- 2 Min Read / Blog / 3.2.2020
iOS 8 introduced the HealthKit framework and its own Health app to allow users to track and monitor over sixty measurements, including steps, blood pressure, heart rate, and even caffeine consumption. Apple is allowing developers to create applications that request and share health data with the rest of its ecosystem. Apple does its part by sharing measurements the hardware can detect such as steps and distance walked. The barometers in iPhone 6 and iPhone 6 Plus take this a step further by reporting flights of stairs climbed. But how do we optimize step counters in iOS?
iOS 7 also provided some very similar functionality with the Core Motion framework. The iPhone 5s introduced the M7 motion coprocessor to track, store, and provide incredibly fast access to these statistics in applications. The M8 coprocessor is Apple’s next iteration, which includes the barometer on newer iPhones. The Health app didn’t exist a year ago, but many developers found plenty of creative ways to showcase this data.
Now developers have two options to create step and distance tracking applications, and both are useful in optimizing step counters in iOS: HealthKit and Core Motion. They both provide similar activity data with some caveats. Neither is superior to the other in every aspect, so it’s important for developers to recognize the parameters of the application you would like to build. Later, we will provide some hypothetical use cases for displaying this data and comparing the time it takes the system to supply this data between the two frameworks. The goal of this is to help developers create powerful and efficient applications by choosing the correct framework for their needs.

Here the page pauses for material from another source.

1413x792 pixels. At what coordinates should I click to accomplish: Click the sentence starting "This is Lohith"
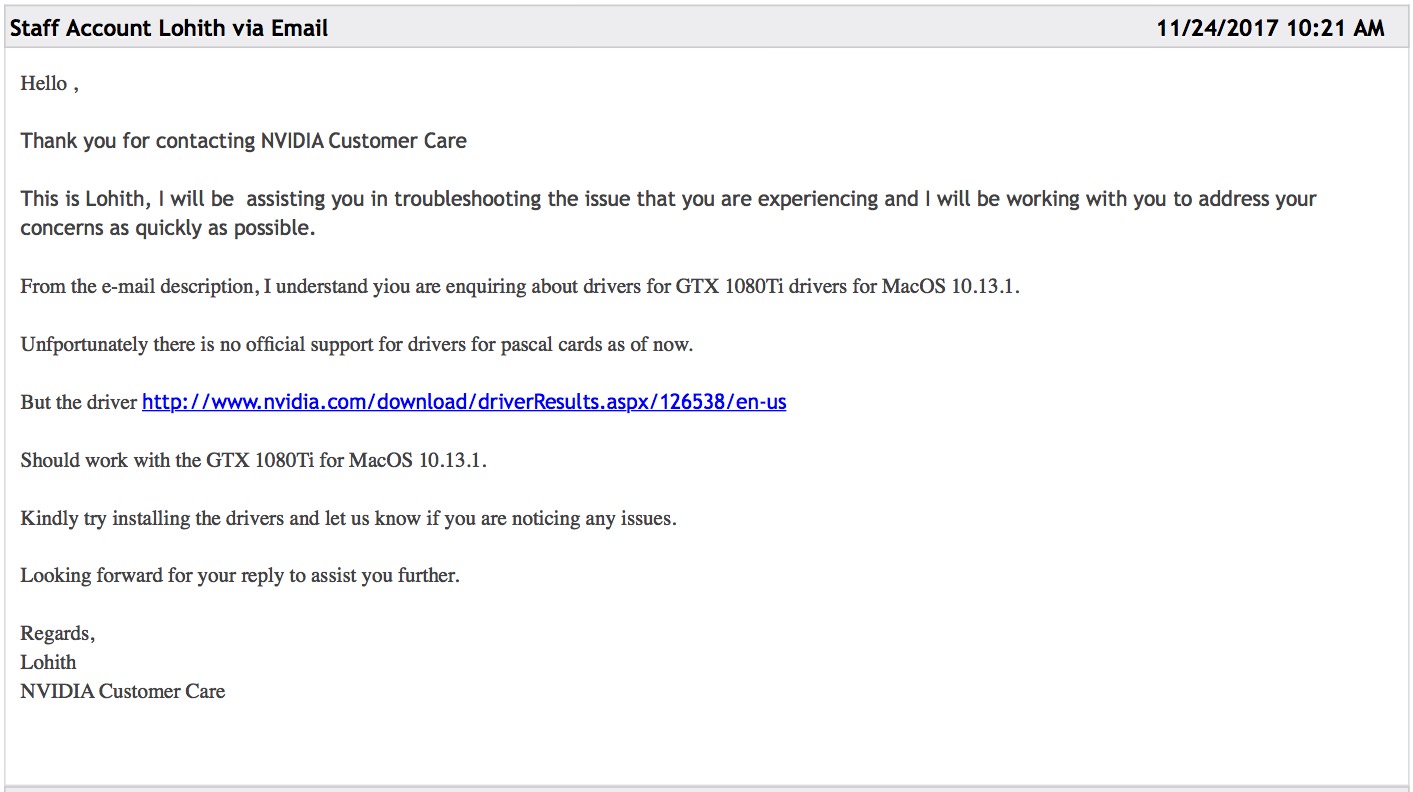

If your application utilizes more than just steps, distance, or flights of stairs, you’ll need to use HealthKit to access many more measurements than Core Motion. You simply need to gather a list of measurements you would like to track and request authorization from the user. HealthKit has the benefit of storing health data for an indefinite amount of time. Any app that has been granted access can fetch data ever since a user installed iOS 8 and begun recording data. The M7 & M8 motion coprocessors mentioned earlier started sending their data to HealthKit where they can be viewed in the Health app. Other wearables, like the Jawbone Up or Fitbit products, have the opportunity to write to HealthKit, but not all activity apps and hardware have jumped at the chance to support HealthKit.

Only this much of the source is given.